- EXCERPT TO READ

Content starts

Gene ontology annotations of CtbZIP TFs

The functions of the CtbZIP TFs were categorized in silico using Blast2GO software31 (https://www.blast2go.com/). The GO functional categorization of 52 CtbZIP TFs was used into each subcategory for enrichment analysis. The enrichment of the number of CtbZIP transcripts categorized into each subcategory was determined by Chi-square test.

Network analysis of the CtbZIP TFs

The construction of the co-expression network is conceptually simple and intuitive. Through the similarity of gene expression, the possible interactions of gene products can be analyzed to understand the intergenic interaction. The various traits are the result of genetic interactions. In order to excavate the network of interactions during CtbZIP genes family, we used the R programming language and software51 to calculate Pearson correlation coefficient. A gene co-expression network was constructed using BioLayout Express 3D Version 3.2 software32.

Gene expression patterns analysis

To investigate the CtbZIP gene family expression patterns, the high-throughput safflower transcriptome sequencing data were used to analyze the CtbZIP gene expression patterns in various tissues for roots, stems, leaves, flowers and DAF10, 13 and 20 seeds. The expression estimations of CtbZIP genes were normalized and represented in the form of RPKM (reads per kilo base per million mapped reads), and fold change (log2) values were calculated through the ratio of gene expression to draw heatmaps with R51 and TBtools30 software.

RNA extraction and cDNA synthesis

The experimental materials (various tissues: root, stem, leaf, flower, seed, cotyledon, hypocotyl) were pulverized adequately and put into centrifuge tubes. Total RNA of various tissues was isolated using Trizol (Invitrogen, Carlsbad, CA, USA), according to the instructions of the manufacturer. The extracted total RNA was treated with RNase-free DNase (Promega, USA) to remove the genomic DNA contamination. RNA quality was checked on OD260/280 values by Nano Drop 2000 (ThermoFisher Scientific, Beijing, China) and 1.2% agarose gel electrophoresis. The cDNA was synthesized from total RNA isolated from various tissues using the PrimeScript RT reagent kit with gDNA Eraser (Takara, Japan), according to the manufacturer’s protocols. First, 2 μL 5 × DNA Eraser buffer, 1 μL gDNA Eraser, 2 μL total RNA (about 1,000 ng) and 5 μL RNase free ddH2O were mixed in tube and incubated at 42 °C for 2 min to remove DNA. The purified RNA was reverse-transcribed into cDNA by adding 4 μL 5 × PrimeScript buffer, 1 μL PrimeScript enzyme mix I, 1 μL RT primer mix and 4 μL RNase free ddH2O into the above-mentioned reaction and incubated at 37 °C for 15 min followed by 85 °C for 15 s. The cDNA was stored at − 20 °C.

Content ends

- THINGS TO DO
• a. Answer these questions from the CtbZIP methods excerpt, one answer per line with the same markers:
(i) What software was used to construct the gene co-expression network?
(ii) Which statistical test determined the enrichment of CtbZIP transcripts in each subcategory?
(iii) At what temperature and for how long was the mix containing gDNA Eraser incubated to remove DNA?
• b. Proceed with the CtbZIP methods excerpt by writing the text that follows its final sentence.
The data that come after the CtbZIP methods excerpt are separate material.

(Collected data entries)
Content starts

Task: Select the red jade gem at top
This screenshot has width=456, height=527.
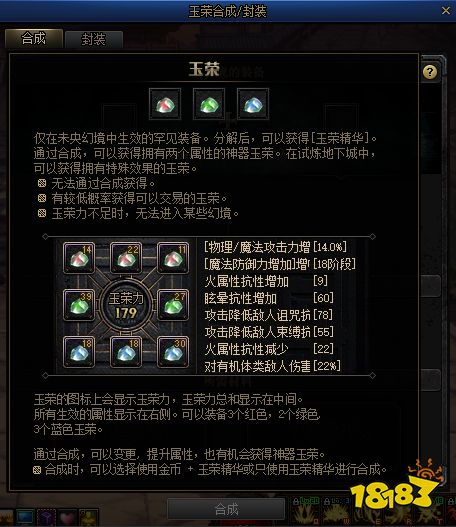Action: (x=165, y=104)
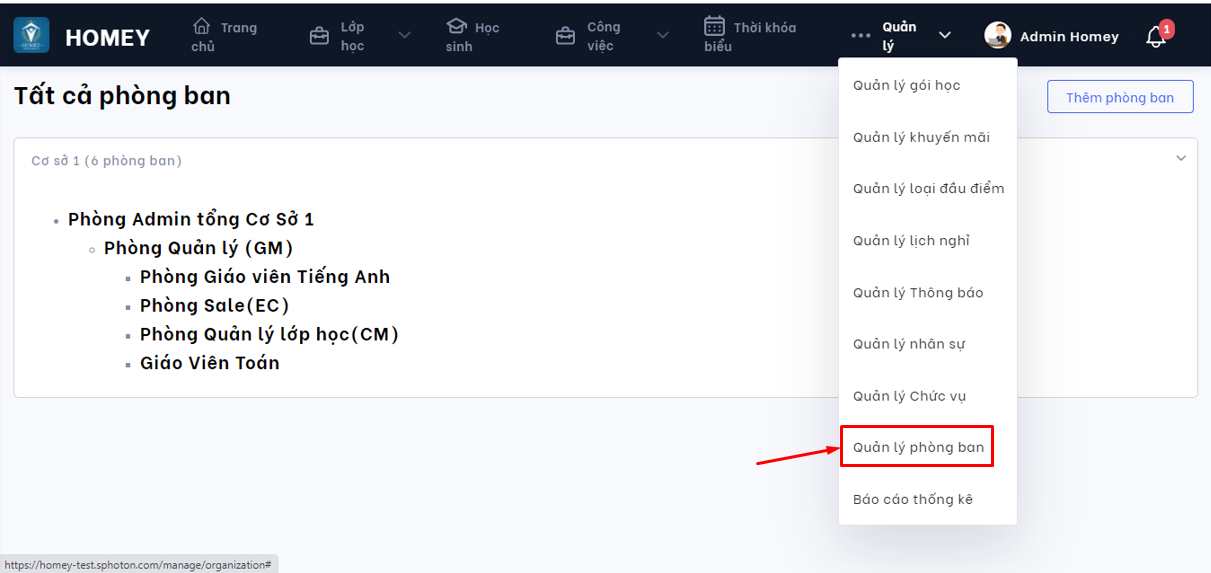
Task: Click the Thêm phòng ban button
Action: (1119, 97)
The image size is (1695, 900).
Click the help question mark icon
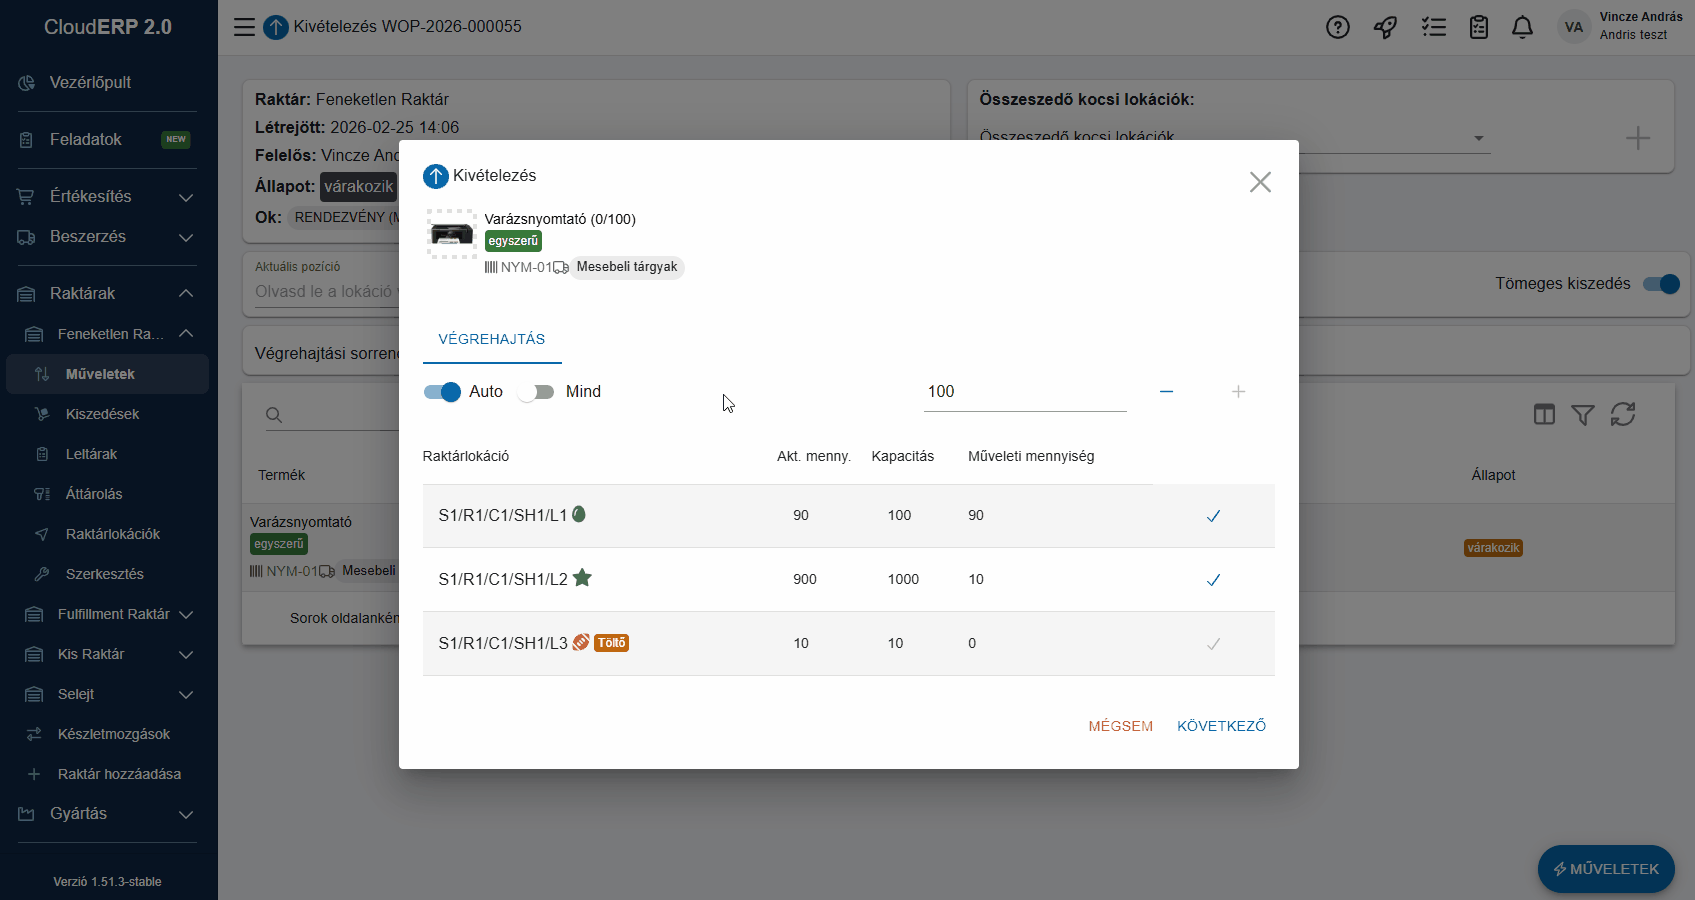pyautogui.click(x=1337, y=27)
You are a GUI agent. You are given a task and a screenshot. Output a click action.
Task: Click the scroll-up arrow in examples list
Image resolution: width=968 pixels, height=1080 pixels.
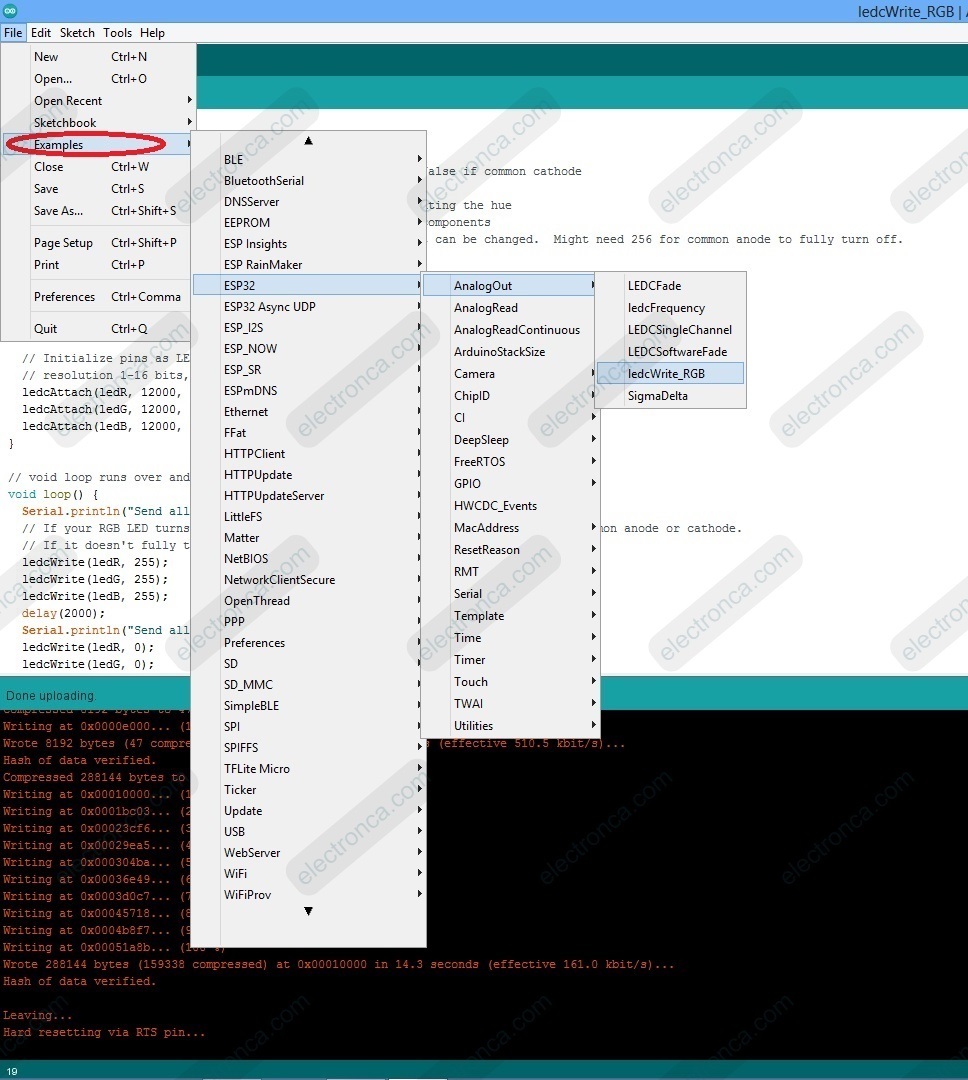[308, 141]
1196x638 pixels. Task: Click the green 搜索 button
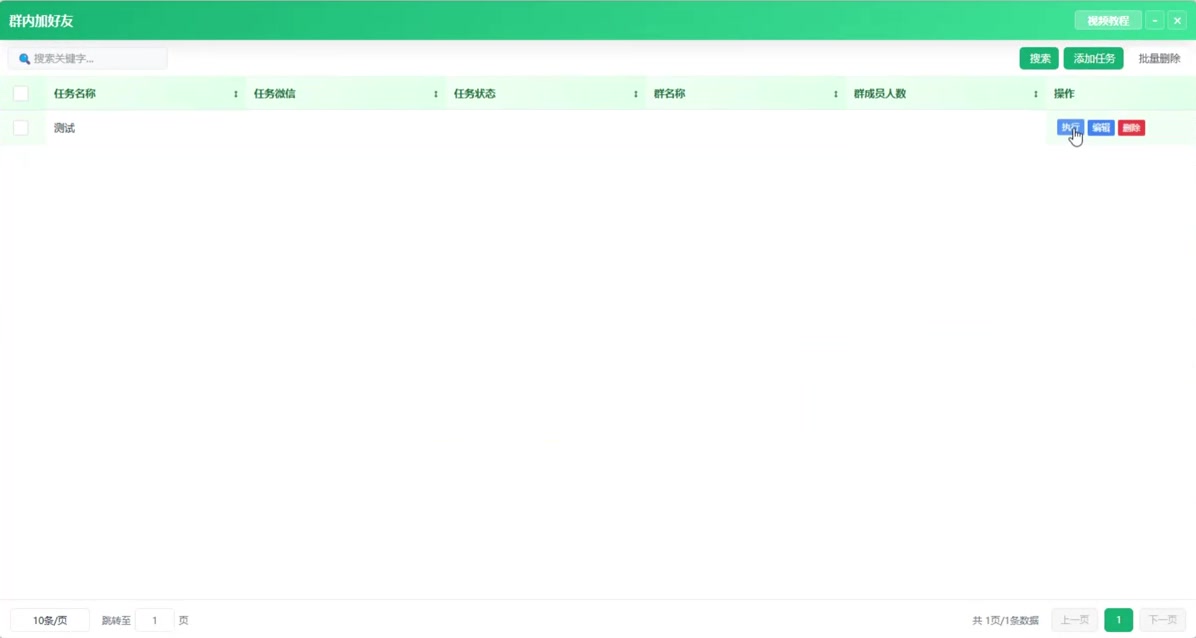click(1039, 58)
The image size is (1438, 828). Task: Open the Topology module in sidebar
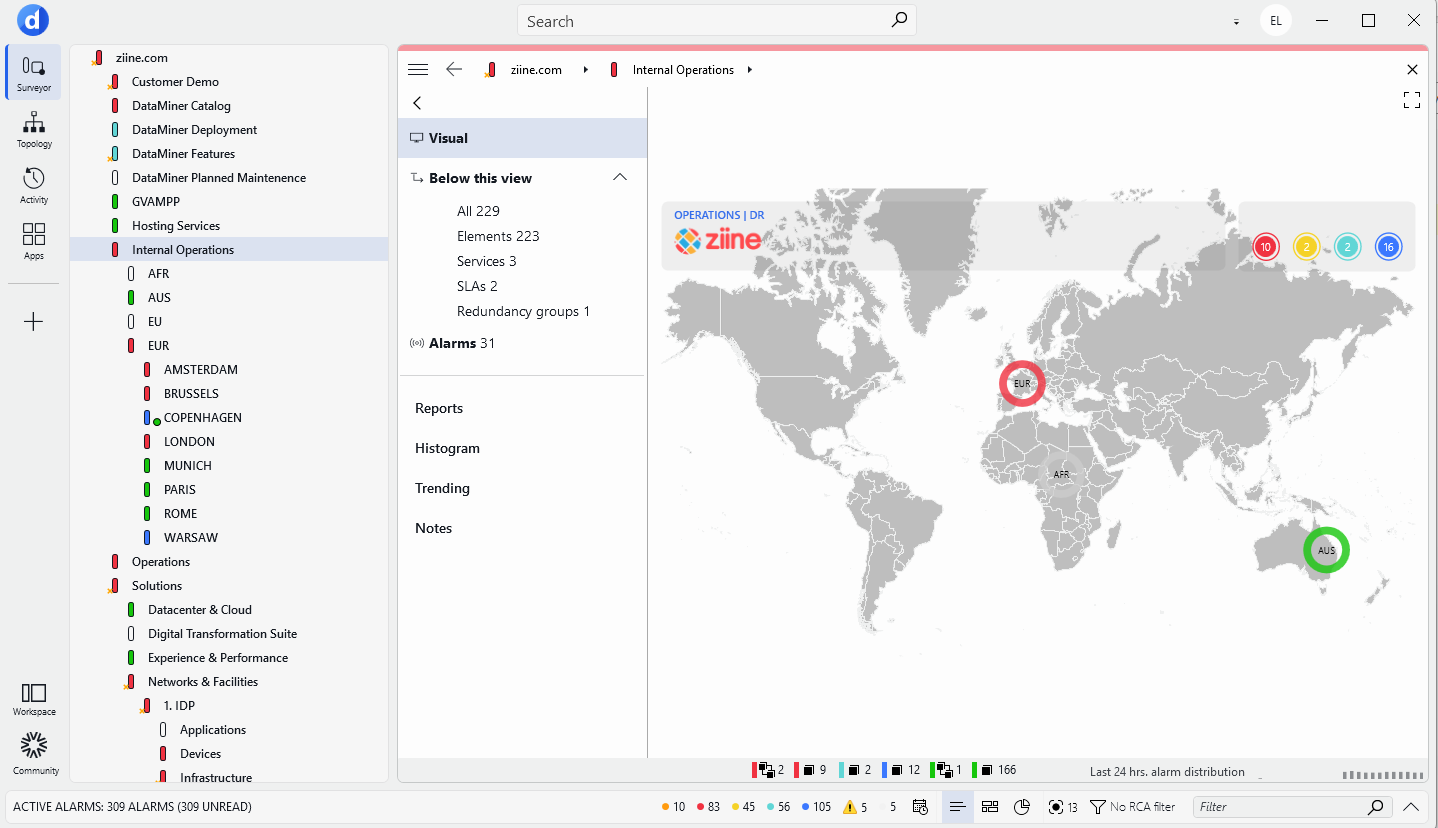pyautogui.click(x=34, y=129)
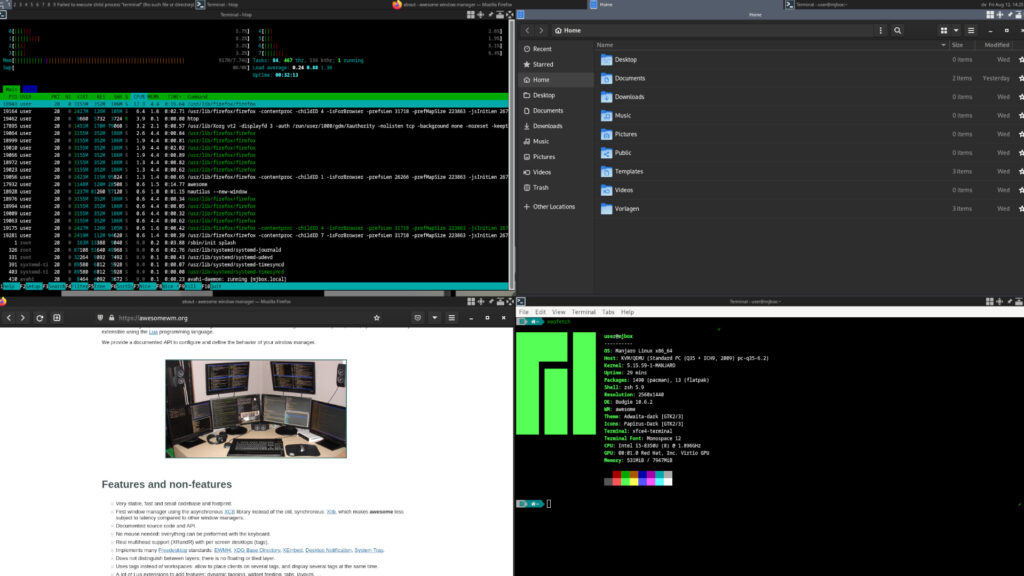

Content ends

- RESPONSES BY ITEM NUMBER
• a.
(i) BioLayout Express 3D Version 3.2
(ii) The Chi-square test
(iii) 42 °C for 2 min

• b.
Real-time fluorogenic quantitative PCR

Real-time fluorogenic quantitative PCR (RT-qPCR) was performed using SYBR Premix Ex Taq II kit (Takara, Japan) and Stratagene Mx3000P thermocycler (Agilent) to monitor DNA products. The most stable housekeeping reference gene (EF1α) was selected for the expression analysis in various tissues. The relative expression of CtbZIP was normalized to the expression of EF1α and expressed relative to the level in various treatment. Gene-specific primers designed for the CtbZIP genes are listed in Table S3. RT-qPCR amplification was performed in 15 μL reaction volume containing 500 ng template cDNA (1 μL), 0.3 μL primer (10 m), 7.5 μL SYBR Premix Ex Taq (2×), 0.3 μL ROX Reference Dye (10 m), and 5.6 μL DEPC ddH2O. RT-qPCR profile was set as an initial denaturation at 95 °C for 5 min, followed by 40 cycles of 95 °C for 5 s and annealing at 60 °C for 30 s. The fold change in relative expression level was calculated using \(2^{{ - \Delta \Delta {\text{CT}}}}\) method.

Statistical analysis

The experiment was designated for three random replications. All data were analyzed by one-way analysis of variance (ANOVA) and all means were separated at the P < 0.05 level. The different tissues and GA3 treatment by the biological significance of the differential expression were analyzed.